### Set task
Copy word for word the stretch of the records from the line containing "Image resolution: width=900" through the end of the records, and give only those lines.

(Saved entries)
§
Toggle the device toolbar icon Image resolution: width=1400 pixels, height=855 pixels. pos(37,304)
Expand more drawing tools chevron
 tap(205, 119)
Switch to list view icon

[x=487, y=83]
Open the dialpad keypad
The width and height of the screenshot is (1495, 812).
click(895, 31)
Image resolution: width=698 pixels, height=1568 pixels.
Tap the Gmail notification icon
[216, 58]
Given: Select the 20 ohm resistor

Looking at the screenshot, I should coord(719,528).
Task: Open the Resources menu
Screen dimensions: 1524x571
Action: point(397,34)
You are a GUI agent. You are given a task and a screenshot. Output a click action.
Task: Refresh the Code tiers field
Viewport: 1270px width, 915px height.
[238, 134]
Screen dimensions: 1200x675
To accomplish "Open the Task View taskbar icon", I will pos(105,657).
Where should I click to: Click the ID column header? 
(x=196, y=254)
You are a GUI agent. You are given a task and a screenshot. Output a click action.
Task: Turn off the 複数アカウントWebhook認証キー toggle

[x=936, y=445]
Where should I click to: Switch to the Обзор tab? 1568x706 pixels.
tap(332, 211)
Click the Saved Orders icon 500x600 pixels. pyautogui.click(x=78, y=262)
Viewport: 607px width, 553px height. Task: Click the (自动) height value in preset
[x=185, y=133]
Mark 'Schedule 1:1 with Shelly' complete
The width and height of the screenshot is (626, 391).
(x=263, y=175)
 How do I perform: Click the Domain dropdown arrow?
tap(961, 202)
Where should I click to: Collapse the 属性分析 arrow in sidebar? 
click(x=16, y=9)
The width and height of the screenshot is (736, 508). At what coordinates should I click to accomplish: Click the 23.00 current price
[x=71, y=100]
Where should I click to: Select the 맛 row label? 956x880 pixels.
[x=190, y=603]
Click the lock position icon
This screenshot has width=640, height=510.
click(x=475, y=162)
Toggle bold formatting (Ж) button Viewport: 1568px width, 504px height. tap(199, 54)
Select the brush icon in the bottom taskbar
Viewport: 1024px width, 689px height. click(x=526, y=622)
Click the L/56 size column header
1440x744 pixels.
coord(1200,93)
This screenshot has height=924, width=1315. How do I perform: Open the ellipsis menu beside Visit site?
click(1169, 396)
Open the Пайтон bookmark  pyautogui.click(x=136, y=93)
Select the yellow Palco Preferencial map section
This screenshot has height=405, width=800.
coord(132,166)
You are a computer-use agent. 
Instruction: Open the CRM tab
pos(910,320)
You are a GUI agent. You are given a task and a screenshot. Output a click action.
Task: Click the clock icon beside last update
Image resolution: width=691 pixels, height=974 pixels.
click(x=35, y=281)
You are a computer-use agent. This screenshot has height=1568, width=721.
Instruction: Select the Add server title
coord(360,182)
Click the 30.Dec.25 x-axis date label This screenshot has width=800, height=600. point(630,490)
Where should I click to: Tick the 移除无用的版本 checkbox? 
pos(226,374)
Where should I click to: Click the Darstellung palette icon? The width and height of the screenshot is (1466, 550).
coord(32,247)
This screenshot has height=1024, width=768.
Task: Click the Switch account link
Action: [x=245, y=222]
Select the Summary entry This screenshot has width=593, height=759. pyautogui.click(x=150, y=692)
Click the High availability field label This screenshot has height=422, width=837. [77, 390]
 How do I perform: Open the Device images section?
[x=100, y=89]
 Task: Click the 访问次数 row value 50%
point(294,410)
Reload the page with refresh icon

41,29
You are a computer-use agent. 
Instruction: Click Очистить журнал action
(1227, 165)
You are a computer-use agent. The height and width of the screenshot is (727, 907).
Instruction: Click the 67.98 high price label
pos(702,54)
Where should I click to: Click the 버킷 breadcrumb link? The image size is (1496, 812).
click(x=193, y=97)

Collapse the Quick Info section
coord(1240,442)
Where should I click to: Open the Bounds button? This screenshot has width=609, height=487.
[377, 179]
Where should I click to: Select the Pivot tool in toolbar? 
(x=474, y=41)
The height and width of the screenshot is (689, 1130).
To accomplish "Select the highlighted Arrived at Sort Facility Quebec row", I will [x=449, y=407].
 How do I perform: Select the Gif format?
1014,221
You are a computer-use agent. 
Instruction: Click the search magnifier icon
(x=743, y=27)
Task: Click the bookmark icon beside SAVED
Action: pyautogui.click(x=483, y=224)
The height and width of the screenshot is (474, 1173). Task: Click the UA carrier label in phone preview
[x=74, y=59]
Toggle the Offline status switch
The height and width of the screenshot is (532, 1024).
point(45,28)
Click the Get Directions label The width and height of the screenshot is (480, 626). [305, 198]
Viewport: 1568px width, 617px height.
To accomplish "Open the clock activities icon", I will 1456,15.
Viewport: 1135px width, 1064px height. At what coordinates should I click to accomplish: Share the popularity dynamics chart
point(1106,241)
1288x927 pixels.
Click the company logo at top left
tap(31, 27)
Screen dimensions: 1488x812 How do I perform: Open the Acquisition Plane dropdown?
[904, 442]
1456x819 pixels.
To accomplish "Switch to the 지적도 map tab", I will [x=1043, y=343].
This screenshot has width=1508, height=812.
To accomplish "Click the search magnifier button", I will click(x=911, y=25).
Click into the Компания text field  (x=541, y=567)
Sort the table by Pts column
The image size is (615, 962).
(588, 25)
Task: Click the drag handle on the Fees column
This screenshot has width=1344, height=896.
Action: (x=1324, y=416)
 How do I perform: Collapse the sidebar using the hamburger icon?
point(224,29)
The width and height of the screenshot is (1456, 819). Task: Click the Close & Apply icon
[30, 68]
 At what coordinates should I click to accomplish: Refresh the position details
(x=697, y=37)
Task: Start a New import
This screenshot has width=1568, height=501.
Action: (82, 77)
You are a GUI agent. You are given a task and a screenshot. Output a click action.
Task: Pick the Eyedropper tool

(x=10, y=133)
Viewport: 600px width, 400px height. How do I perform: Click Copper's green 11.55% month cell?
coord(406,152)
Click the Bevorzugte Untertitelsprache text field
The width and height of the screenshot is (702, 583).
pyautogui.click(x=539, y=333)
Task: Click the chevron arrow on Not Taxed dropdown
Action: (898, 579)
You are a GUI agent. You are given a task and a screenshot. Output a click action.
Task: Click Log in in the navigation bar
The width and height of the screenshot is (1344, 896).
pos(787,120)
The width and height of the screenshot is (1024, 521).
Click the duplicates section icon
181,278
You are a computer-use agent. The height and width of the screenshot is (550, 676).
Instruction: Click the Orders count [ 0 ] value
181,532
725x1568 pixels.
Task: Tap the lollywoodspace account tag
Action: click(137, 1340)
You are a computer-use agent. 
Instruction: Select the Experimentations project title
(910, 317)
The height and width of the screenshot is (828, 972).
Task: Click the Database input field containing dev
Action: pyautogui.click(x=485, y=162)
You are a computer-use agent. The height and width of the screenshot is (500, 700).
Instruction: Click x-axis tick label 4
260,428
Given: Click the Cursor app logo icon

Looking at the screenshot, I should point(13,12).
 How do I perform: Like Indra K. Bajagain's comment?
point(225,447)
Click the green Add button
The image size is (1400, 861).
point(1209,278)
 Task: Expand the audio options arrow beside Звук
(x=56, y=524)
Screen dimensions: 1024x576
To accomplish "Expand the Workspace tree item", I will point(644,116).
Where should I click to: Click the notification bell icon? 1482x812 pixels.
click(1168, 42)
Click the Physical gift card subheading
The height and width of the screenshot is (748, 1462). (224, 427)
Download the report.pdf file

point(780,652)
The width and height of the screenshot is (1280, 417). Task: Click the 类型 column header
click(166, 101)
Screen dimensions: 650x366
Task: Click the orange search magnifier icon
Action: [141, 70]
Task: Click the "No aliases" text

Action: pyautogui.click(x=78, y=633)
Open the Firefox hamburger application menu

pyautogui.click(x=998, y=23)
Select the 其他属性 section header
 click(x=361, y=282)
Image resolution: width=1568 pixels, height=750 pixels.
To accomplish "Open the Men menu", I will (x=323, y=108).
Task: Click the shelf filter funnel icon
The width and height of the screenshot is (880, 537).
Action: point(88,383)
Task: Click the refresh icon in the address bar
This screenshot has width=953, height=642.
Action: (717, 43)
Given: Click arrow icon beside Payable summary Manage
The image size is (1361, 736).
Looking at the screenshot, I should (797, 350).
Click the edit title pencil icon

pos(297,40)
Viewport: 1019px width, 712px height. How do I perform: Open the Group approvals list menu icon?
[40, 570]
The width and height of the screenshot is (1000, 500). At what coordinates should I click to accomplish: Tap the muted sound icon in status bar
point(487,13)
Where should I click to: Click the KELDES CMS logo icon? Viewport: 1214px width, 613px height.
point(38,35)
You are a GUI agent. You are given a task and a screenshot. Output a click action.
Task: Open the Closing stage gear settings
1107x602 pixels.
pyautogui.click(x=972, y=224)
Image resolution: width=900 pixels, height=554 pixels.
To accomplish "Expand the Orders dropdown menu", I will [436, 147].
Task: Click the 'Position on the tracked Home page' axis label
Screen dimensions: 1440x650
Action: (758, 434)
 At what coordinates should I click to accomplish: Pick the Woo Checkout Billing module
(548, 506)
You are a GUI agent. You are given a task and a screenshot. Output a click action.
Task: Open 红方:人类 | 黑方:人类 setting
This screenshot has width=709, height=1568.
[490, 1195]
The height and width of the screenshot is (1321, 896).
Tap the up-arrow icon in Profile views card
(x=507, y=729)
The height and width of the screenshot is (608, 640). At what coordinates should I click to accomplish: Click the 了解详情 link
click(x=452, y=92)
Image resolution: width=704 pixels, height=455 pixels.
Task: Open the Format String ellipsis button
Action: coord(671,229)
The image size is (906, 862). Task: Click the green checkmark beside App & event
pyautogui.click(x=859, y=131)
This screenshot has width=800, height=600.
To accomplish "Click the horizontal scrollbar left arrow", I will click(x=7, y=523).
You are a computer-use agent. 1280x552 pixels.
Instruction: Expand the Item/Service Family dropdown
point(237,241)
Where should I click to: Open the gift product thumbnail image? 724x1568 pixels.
§
### The result
Image resolution: width=900 pixels, height=554 pixels.
To accomplish "Expand the Orders dropdown menu", I will [436, 147].
Task: Click the 'Position on the tracked Home page' axis label
Screen dimensions: 1440x650
Action: (758, 434)
 At what coordinates should I click to accomplish: Pick the Woo Checkout Billing module
(548, 506)
You are a GUI agent. You are given a task and a screenshot. Output a click action.
Task: Open 红方:人类 | 黑方:人类 setting
This screenshot has width=709, height=1568.
[490, 1195]
The height and width of the screenshot is (1321, 896).
Tap the up-arrow icon in Profile views card
(x=507, y=729)
The height and width of the screenshot is (608, 640). At what coordinates should I click to accomplish: Click the 了解详情 link
click(x=452, y=92)
Image resolution: width=704 pixels, height=455 pixels.
Task: Open the Format String ellipsis button
Action: coord(671,229)
The image size is (906, 862). Task: Click the green checkmark beside App & event
pyautogui.click(x=859, y=131)
This screenshot has width=800, height=600.
To accomplish "Click the horizontal scrollbar left arrow", I will click(x=7, y=523).
You are a computer-use agent. 1280x552 pixels.
Instruction: Expand the Item/Service Family dropdown
point(237,241)
Where should I click to: Open the gift product thumbnail image? 724x1568 pixels.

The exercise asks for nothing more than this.